Ave del paraiso. Denia.

Planta herbacea rizomatosa con una altura promedia de 1,2 metros. Las hojas de color verde grisaceo, la lámina es ovalada. Las flores surgen por encima del follaje al final de una larga espata; son hermafroditas, asimétricas en grupos protegidos por grandes brácteas. Las flores están formads por seis tépalos disribuidos en dos grupos, tres externos de color naranja y tres internos de color azul brillante. En el parque de la ciudad de Santa Cruz de Tenerife había ejemplares muy bellos. Las flores destacan, aparte de su hermoso colorido, por su forma tan original que recuerda a un ave.

El jardín de los cactus en Lanzarote.

Hablar de Lanzarote es hablar de César Manriquéz, el artista canario que elevó su quehacer a cotas universales. Otras de las obras que el artista impulsó fue «El jardín de los cactus»; un jardín con unas 500 especies y 4.500 ejemplares en total. Situado en Guatiza municipio de Teguise fue la última obra del artista.

Los Jameos del Agua en Lanzarote.

En 1968 se inauguró Los Jameos del Agua, este espacio natural creado en el interior de un túnel volcánico. Los Jameos se formaron después de la erupción del Volcán de la Corona. La palabra jameo, que es de origen guanche, hace referencia al agujero que se ocasiona el hundirse el techo de un tubo volcánico. Tiene la categoría de Jardín Histórico. Los Jameos del Agua está formado por tres jameos; el Jameo Chico, por donde está la entrada, el Jameo Grande y el Jameo de la Cazuela, que se encuentra tras el escenario del auditorio. El Auditorio Jameos, es un auditorio natural con capacidad para 550 personas y una extraordinaria acústica debido a la piedra basáltica del tubo. Esta fue la primera actuación e intervención del artista César Manríquez, natural de la isla, en las bellezas naturales de su tierra, en sus paisajes. El lugar es declarado Bien de Interés Cultural y Científico y se concluyó en 1977. Situados estrategicamente hay varios bares y un restaurante. El 27 de este mes en el auditorio se ha programado «La traviata»; las entradas ya están a la venta. ¡¡¡ Quién pudiera ir!!!

De blanco.

De blanco impoluto estas campanillas muestran el paso del tiempo igual que nosotros, con manchas aunque sin arrugas, pero el día en que se marchitan lo hacen de golpe y no poco a poco con arrugas aquí y allá. Ellas son así, rotundas y decididas. ¿Menos doloroso?

Tagetes.

He tenido tagetes amarillos, nunca naranjas que yo recuerde. Me gustan por su sencillez y por su resistencia y porque me solían durar hasta bien entrado el invierno. Ahora están en todo lo suyo, con una floración lujuriosa e incontinente.

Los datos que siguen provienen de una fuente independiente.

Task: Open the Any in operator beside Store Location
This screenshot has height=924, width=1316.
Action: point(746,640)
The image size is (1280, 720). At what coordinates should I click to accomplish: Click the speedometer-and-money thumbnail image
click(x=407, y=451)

La flor de la platanera borde.

Quienes sigan el blog ya saben que tengo debilidad por la naturaleza y últimamente por la fotografía, aunque sigo pintando como algo inherente, imprescindible y vital. Ayer me sorprendió la belleza de la flor de esta platanera borde ( strelitzia augusta) y aquí la traigo con toda su delicadeza.

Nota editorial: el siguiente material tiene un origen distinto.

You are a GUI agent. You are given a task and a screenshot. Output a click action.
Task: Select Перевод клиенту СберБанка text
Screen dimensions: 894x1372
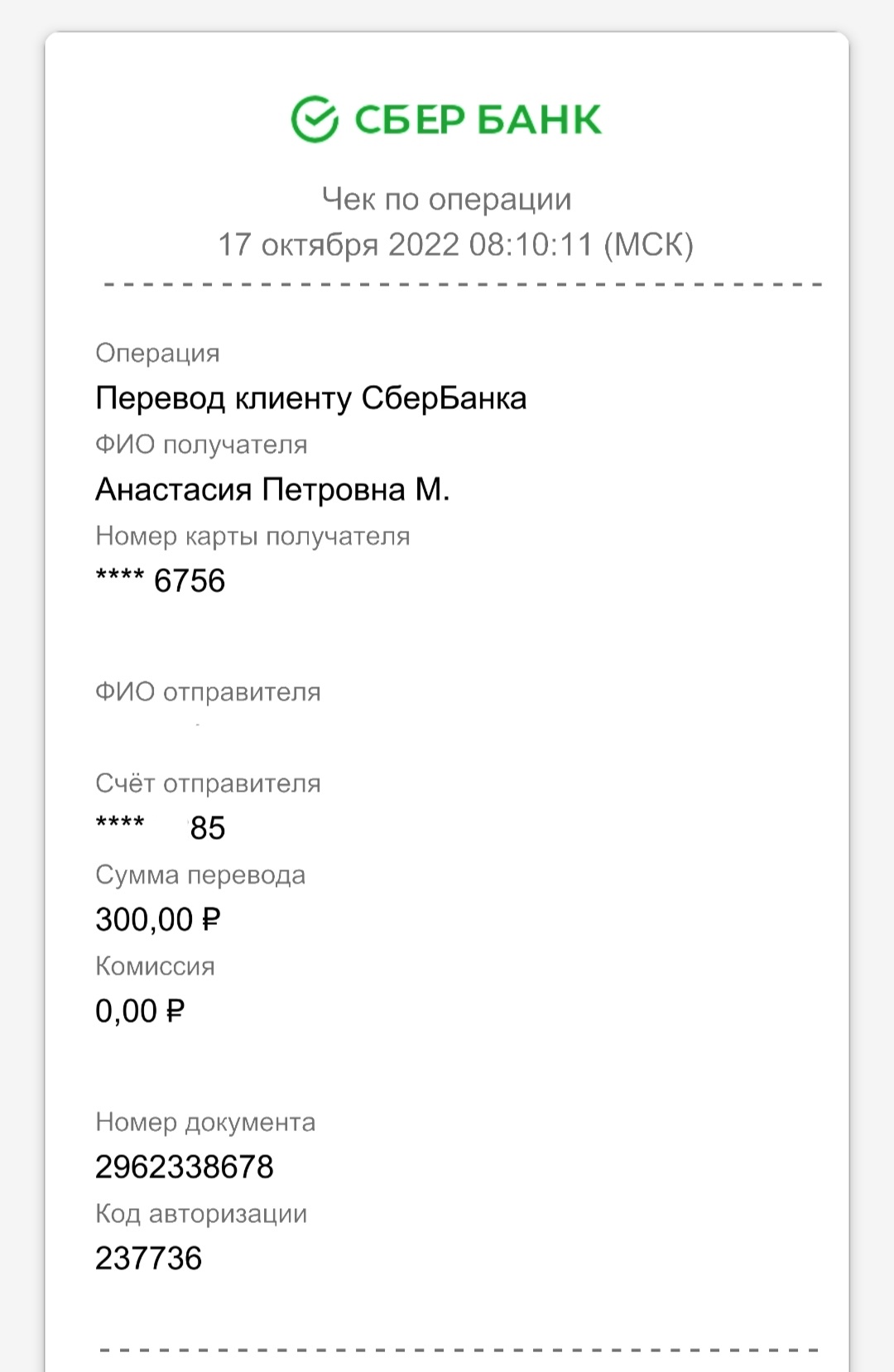pos(311,398)
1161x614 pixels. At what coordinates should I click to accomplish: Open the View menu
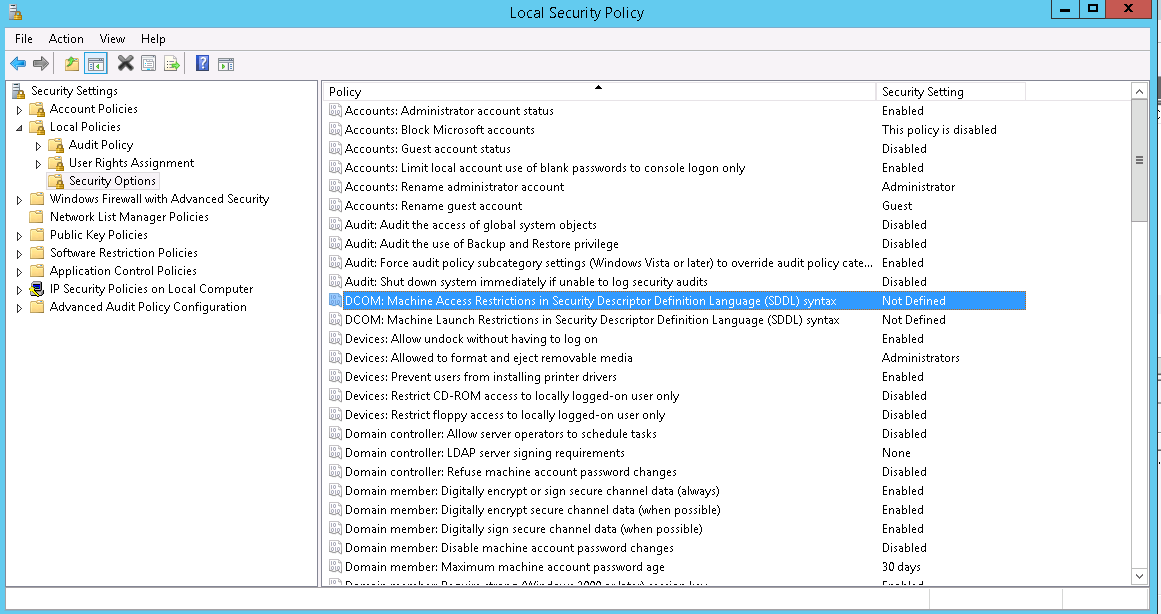click(112, 39)
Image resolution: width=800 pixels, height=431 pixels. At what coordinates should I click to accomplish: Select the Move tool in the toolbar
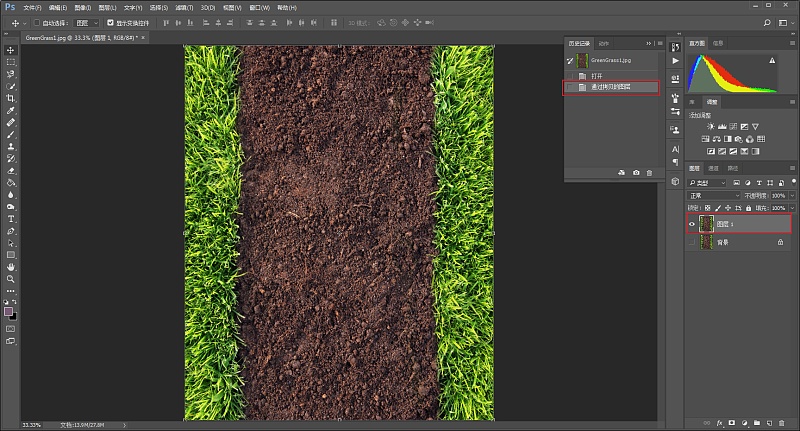11,50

La hiquera y los helechos.

Lo prometido es deuda. Comenté en un post anterior que la higuera que tengo en el jardín se ha visto rodeada de helechos. Es posible suponer que dichos helechos, que son más propios de zonas húmedas y sobre todo del norte de nuestro país, estén buscando la sombra protectora de la higuera. No lo puedo saber, pero esta simbiosis es cuanto menos curiosa, sobre todo si pensamos en las altas temperaturas que aquí se alcanzan en verano y este está ya aquí. El verano pasado, sufrieron lo suyo, pero con las abundantes lluvias, de este invierno, se han puestos tremendamente grandes y fuertes y rodean a la higuera en un abrazo múltiple.

Finalizado el proceso.

Por fin, la falsa rosa, tiene todas sus hojas crasas de un color lila oscuro. Su belleza me tiene fascinada y no es para menos; lo que antes fue verde ahora tiene ese color de procesión, brillante e intenso. Fin de un proceso en el que la naturaleza, como siempre, no deja de sorprenderme.